* **Task statement**: Return every line of the entries below that contains the word "dimensions".

* **Material supplied**:
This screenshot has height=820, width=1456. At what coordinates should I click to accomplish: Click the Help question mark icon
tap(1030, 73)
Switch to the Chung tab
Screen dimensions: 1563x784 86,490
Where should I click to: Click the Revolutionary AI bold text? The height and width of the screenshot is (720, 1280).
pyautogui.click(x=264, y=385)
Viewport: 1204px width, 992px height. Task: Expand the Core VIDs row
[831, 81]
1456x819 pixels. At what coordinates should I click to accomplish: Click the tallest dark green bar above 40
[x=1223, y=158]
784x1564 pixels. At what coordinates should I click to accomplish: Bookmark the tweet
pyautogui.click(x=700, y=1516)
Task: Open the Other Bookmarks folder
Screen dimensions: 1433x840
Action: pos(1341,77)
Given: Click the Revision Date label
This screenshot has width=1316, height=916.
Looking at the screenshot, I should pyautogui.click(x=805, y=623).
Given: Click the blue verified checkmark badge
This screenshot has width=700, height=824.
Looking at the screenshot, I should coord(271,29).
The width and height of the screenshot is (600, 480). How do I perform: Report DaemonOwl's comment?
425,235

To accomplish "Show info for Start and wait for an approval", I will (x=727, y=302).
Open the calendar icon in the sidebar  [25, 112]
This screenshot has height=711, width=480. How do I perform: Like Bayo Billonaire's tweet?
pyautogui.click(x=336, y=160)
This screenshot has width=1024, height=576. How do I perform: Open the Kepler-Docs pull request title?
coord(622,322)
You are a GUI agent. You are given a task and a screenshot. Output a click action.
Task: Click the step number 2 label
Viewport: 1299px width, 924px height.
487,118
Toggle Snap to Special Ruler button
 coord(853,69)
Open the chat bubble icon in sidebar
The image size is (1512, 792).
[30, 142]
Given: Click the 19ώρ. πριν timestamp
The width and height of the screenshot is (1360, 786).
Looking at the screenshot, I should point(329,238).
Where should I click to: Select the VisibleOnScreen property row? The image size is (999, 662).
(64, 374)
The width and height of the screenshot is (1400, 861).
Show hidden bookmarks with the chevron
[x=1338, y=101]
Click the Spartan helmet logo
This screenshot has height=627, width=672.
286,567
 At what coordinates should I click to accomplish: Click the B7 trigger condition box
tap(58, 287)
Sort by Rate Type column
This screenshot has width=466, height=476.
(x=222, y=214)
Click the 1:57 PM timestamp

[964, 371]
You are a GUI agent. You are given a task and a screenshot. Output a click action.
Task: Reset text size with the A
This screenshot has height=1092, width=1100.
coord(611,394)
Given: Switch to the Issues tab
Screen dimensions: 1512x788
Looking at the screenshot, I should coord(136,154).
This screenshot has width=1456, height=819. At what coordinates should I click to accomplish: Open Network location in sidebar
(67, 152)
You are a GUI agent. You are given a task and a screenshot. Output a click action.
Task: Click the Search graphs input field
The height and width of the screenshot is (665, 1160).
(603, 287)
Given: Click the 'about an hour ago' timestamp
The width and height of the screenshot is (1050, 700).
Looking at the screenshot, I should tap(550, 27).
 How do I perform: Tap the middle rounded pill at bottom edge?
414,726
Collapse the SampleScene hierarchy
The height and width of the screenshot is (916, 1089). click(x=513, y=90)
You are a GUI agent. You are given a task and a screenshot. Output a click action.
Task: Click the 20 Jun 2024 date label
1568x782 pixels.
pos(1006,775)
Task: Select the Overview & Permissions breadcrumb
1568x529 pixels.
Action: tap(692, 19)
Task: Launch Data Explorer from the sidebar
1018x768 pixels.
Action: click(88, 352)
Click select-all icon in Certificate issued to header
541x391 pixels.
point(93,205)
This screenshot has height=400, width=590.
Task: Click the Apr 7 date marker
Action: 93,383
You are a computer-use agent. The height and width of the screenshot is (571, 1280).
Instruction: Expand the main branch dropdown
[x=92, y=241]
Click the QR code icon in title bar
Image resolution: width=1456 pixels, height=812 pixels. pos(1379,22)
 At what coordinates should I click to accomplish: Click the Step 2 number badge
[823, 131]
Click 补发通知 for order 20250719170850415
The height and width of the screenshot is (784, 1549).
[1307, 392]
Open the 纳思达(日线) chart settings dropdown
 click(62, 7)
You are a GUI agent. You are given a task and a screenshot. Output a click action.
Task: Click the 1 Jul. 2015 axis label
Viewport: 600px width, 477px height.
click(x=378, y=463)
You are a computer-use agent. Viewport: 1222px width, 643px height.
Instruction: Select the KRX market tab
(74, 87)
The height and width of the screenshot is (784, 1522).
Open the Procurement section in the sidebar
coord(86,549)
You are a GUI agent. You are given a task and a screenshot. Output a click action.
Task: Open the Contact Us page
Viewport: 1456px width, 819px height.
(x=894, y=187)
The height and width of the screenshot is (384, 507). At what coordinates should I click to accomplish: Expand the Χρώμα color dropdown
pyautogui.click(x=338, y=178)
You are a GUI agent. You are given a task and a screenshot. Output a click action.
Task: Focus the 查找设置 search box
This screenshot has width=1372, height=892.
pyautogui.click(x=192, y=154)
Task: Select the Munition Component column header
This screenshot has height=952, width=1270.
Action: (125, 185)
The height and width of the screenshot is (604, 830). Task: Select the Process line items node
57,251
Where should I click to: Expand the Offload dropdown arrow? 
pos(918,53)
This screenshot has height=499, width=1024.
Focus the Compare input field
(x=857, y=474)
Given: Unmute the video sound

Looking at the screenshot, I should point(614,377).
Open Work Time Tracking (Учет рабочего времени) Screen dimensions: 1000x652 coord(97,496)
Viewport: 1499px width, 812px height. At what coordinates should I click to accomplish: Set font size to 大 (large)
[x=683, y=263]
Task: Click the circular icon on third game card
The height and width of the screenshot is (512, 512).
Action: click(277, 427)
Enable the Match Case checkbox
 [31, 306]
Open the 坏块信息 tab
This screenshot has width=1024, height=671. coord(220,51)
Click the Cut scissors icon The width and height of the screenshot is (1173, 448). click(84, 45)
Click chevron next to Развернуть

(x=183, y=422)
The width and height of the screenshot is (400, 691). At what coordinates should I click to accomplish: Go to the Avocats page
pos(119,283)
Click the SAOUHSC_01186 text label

* **Written response**:
Screen dimensions: 1563x784 86,490
Screen dimensions: 1433x840
Screen dimensions: 1512x788
Open Work Time Tracking (Учет рабочего времени) Screen dimensions: 1000x652 coord(97,496)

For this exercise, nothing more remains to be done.